Q) what's black and white and red all over? A) a slaughtered zebra.

Why did the blonde drown in the bathtub? Her father repeatedly molested her and beat her mother, she no longer wanted to live in such a life and promptly committed suicide

I enjoy owboy butt sex with big black men please call me at 9528579236

What is 2+2? 4!

Why couldn't the blond turn the TV on? Because she is blond.

Your so stupid, that your stupid.

Why did the chicken cross the road. ... So he could be hit by a car.

Why did spongebob eat Patrick Because he was hungry

What's pink and fluffy? A feather duster.

Knock Knock. Who's there? The IRS. You didn't pay your taxes so we have to take you to jail.

You can pick your friends, you can pick your nose... But that's disgusting.
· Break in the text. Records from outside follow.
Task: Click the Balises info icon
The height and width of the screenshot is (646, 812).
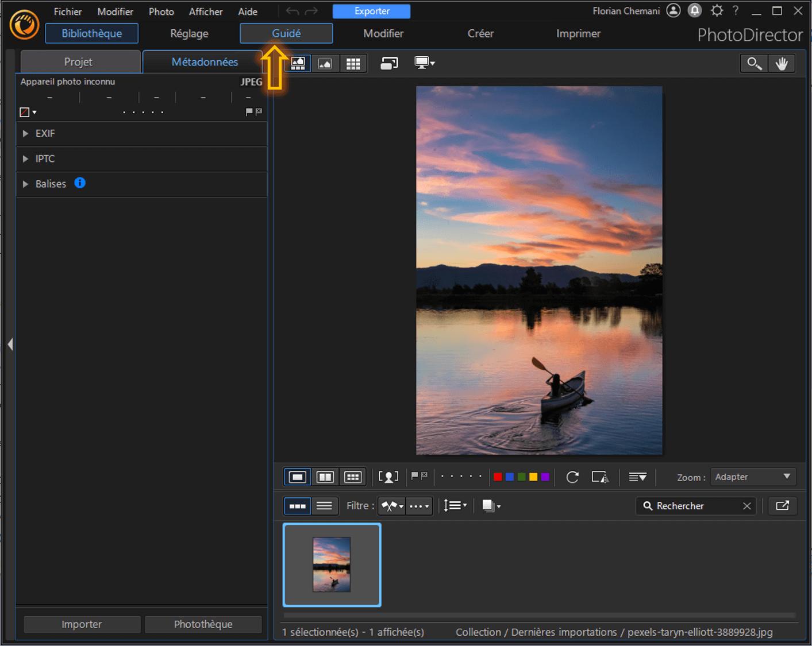Action: coord(80,183)
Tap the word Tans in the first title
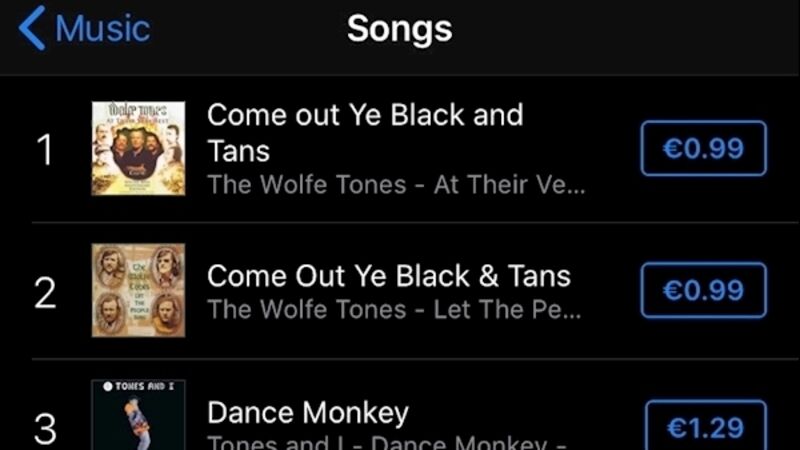The width and height of the screenshot is (800, 450). 238,152
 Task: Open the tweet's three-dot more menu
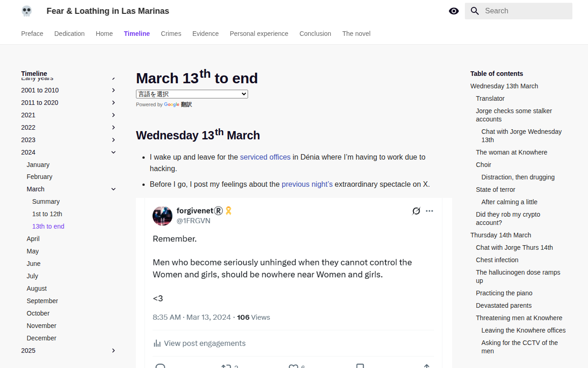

What do you do when a taco eater eats your food? Beat him with the nearest black man's dick.

this is gay

why did Sally fall of the swing....she had no arms. knock knock who's there? NOT Sally.....

this girl died

What's worse than the unwarrented death of six milliion Jews? The death of six million and one Jews

Nohypocondrism: When you feel fine and everyone keeps telling you you are a sick bastard. Charisma: Hey, that guy that changed my life killed the neighbor, cool rite? I mean that damn neighbor did say nothing to me when I said hi. Solitude: When the room is so overcrowded that you feel small and alone. I think that people that are jack of all trades and master of none are stupid... I AM JACK OF NO TRADES AND MASTER OF ALL! I am nothing, because nothing lives on forever, nothing is unbreakable, nothing is really awesome on a terrible day... I am also Nobody, because Nobody has more money than me.. FUUUUUUUU..

Why was the light on in the house ? A. the owners were using it

7am, waking up in the morning Gotta be fresh, gotta go downstairs Gotta have my bowl, gotta have cereal Seein’ everything, the time is goin’ Tickin’ on and on, everybody’s rushin’ Gotta get down to the bus stop Gotta catch my bus, I see my friends (My friends) Kickin’ in the front seat Sittin’ in the back seat Gotta make my mind up Which seat can I take? It’s Friday, Friday Gotta get down on Friday REBECCA BLACK FTW!!!!!!!!!!!!!!!!!!!!!!!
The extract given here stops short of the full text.